Perdão da dívida como uma solução viável?

Os produtores rurais exigem um “abatimento” de suas dívidas conforme a lei de recuperação financeira, destinada à proteção das populações vulneráveis de práticas de empréstimo abusivas. O Ministério da Agricultura e Pecuária é responsável por criar uma lista de potenciais beneficiários que atendam aos critérios específicos. Eles devem possuir menos de 30 hectares de terra e dívidas que não ultrapassem 51 milhões de guaranis, aproximadamente 9.170 dólares americanos, o equivalente a 25 salários mínimos mensais.

Somente dívidas relacionadas à atividade agrícola serão reconhecidas, limitando um número significativo de potenciais beneficiários. Embora o número exato seja desconhecido, o perdão da dívida afeta pelo menos 17 mil dos 196 mil pequenos produtores agrícolas no Registro Nacional da Agricultura Nacional, o banco de dados usado para determinar a elegibilidade do beneficiado.

Pedido de subsídio dos produtores é rejeitado

O Paraguai assumiu a dívida de 15 bilhões de guaranis da Azucarera Iturbe, considerada pelo presidente Cartes como “a maior dívida na história do Paraguai.” As denúncias nos jornais lamentam que o subsídio do diesel da Petropar para produtores de soja já tenha alcançado140 milhões de dólares americanos. Esse é um grupo que já recebeu suporte econômico antes mesmo do início da democracia, em 1992. Da mesma forma, o governo paraguaio tem subsidiado ônibus novos para transporte público e continua a subsidiar os preços das passagens.
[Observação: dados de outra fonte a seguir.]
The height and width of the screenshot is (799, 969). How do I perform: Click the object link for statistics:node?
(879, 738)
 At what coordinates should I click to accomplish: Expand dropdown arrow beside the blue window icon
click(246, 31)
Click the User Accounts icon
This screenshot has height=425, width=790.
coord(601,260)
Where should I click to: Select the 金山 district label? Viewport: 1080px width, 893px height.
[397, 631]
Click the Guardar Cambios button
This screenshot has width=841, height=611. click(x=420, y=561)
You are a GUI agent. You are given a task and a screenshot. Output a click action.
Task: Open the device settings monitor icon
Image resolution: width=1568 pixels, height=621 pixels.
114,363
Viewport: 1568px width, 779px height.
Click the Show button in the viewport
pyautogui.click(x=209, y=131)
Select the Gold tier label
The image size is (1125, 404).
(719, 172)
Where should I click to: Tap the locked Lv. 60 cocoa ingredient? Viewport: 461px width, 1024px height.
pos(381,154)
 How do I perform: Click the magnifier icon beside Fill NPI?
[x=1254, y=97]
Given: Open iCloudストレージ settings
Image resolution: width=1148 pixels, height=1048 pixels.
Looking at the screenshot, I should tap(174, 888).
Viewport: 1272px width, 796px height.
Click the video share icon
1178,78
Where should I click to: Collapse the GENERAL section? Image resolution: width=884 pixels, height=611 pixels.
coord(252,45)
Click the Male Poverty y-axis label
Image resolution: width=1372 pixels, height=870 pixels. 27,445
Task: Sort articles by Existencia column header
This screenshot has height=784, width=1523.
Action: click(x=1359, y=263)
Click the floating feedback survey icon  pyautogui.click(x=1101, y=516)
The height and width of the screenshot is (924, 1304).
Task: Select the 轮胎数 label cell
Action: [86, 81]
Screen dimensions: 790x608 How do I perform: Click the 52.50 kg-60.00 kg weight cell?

O Parlamento aprovou a decisão de fornecer subsídio aos camponeses no dia 2 de agosto. Entretanto, dois dias depois, o presidente Cartes vetou, rejeitando as exigências feitas por eles. Ele justificou o veto dizendo que a decisão contrariava a aplicação apropriada da lei de recuperação financeira. Cartes também alegou que o custo do subsídio “poderia ser maior do que 3,2 bilhões de dólares americanos, aproximadamente 25% do orçamento do Paraguai.” Porém, um olhar atento aos números por trás do comunicado de Cartes comprova o erro do presidente.